Megan Choritz for WeekendSpecial

Dates

2020 - 2024

Places performed

iKrele leChiza…the sermon, is part of a six-year research project called Re-Imagining Tragedy in Africa and the Global South (ReTAGS). The ReTAGS project’s principal investigator is Mark Fleishman and Mandla Mbothwe is a co-investigator. The production has had three iterations thus far: an initial recorded version, Sonic Passages; a Live/Digital Mutation and the live production.

It follows the narrative of two siblings, a brother and sister named Luphawo and Mesuli, who find themselves navigating a child-headed home, a current reality for many South-African children. Their parents are stuck in respective liminal spaces between life and death; their mother in an ancestral orientation room because she refused death until her body could no longer go on and their father is in a spiritual exile. He seeks ways of finding their father as well defending and restoring humanity in their home while his sister, Mesuli (wiper of tears/comforter) has to prematurely take on a maternal role in their home. Mbothwe asserts that ‘home’ in the play represents humanity, a village spirit that is currently under siege. Buyaphalala, buxhatshwe zizinja!
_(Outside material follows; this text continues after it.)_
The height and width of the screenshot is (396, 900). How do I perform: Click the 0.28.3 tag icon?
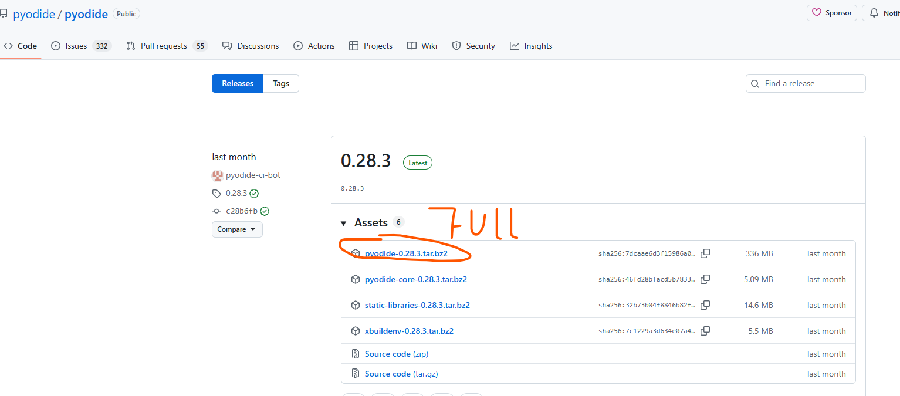216,193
Mbothwe uses iKrele leChiza…the sermon to argue that humanity or the spirit of Ubuntu “bubambeke ngeyesigcawu” (hanging on by a spider’s web) has become a wound in African society and is constantly under attack. Through the production, he asks “how can you heal or tend to a wound while the wound is still being attacked?” Mbothwe draws from Iintsomi, African oral tradition of storytelling and Homer’s Odyssey terms to differentiate between the ‘good and evil’ characters in the play.

iKrele leChiza…the sermon is connected to Mbothwe’s previous productions by a through-line of engaging tragedy as catastrophic loss, namely, a mass loss of human life or ‘isivumakufa’ to die, so as to be reborn.

The production is inspired by Mbothwe’s desire to both retrace, remap and reconnect his work in terms of themes and aesthetics as well as investigate themes of rituals and restoration. The title in this sense is a deliberate combination of seemingly opposing words in isiXhosa; ikrele is a weapon (spear) and associated with images of fighting, defence and protection. ichiza (herb) is used for healing and restoration. One wouldn’t use a spear to collect medicinal herbs. In this way, Mbothwe emphasises the juxtaposition and comments on the growing tensions of ‘redressing and restoration’.  iKrele leChiza…the sermon is Mbothwe’sreclamation and celebration of African aesthetics whilst undermining borders (across Africa).”